> Hi All,
> I just got my first linux mandrake box 3 days ago.
> Linux email is not yet working. So don't blast me, please.
> I want to make some kind of fairly simple script that will get all the linked pages of a given URL.
> I strongly suspect there is something already available to do this. I just don't know the right terminology, so it is difficult to
> find.
I use wwwoffle. Below a an extract from the wwwoffle-welcome-page:
regards, bernward
The WWWOFFLE programs simplify World Wide Web browsing from computers that
use intermittent (dial-up) connections to the internet.
Description
The wwwoffled program is a simple proxy server with special features for use
with dial-up internet links. This means that it is possible to browse web pages
and read them without having to remain connected.
While Online
Caching of pages that are viewed for review later.

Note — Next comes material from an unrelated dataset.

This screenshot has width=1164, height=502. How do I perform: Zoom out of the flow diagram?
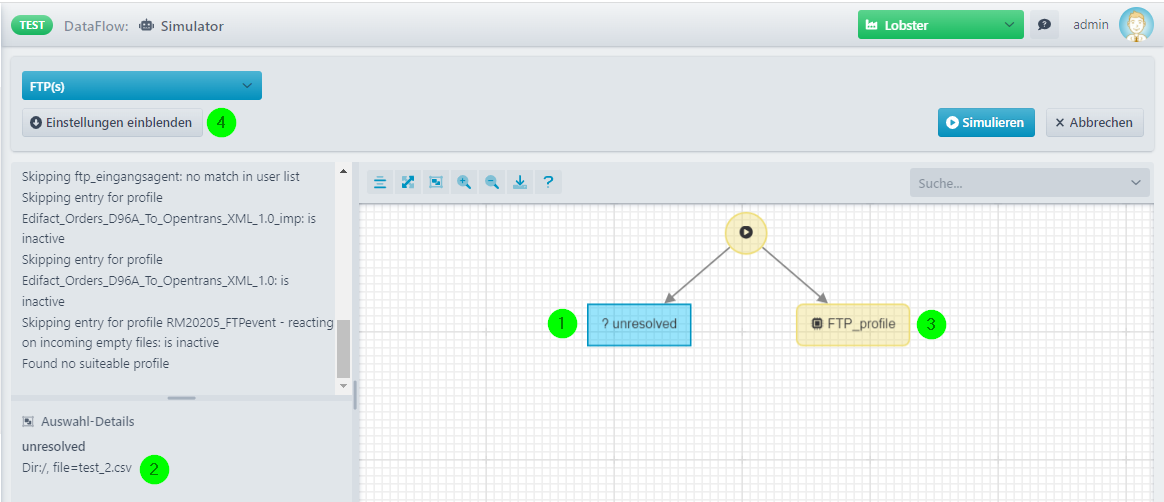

Conditional fetching to only get pages that have changed.
While Offline
The ability to follow links and mark other pages for download.
Browser or command line interface to select pages for downloading.
Optional info on bottom of pages showing cached date and allowing refresh.
Works with pages containing forms.
Works with pages that require basic username/password authentication.
Can be configured to use dial-on-demand for pages that are not cached.
Automated Download
Downloading of specified pages non-interactively.
Can automatically fetch inlined images in pages fetched this way.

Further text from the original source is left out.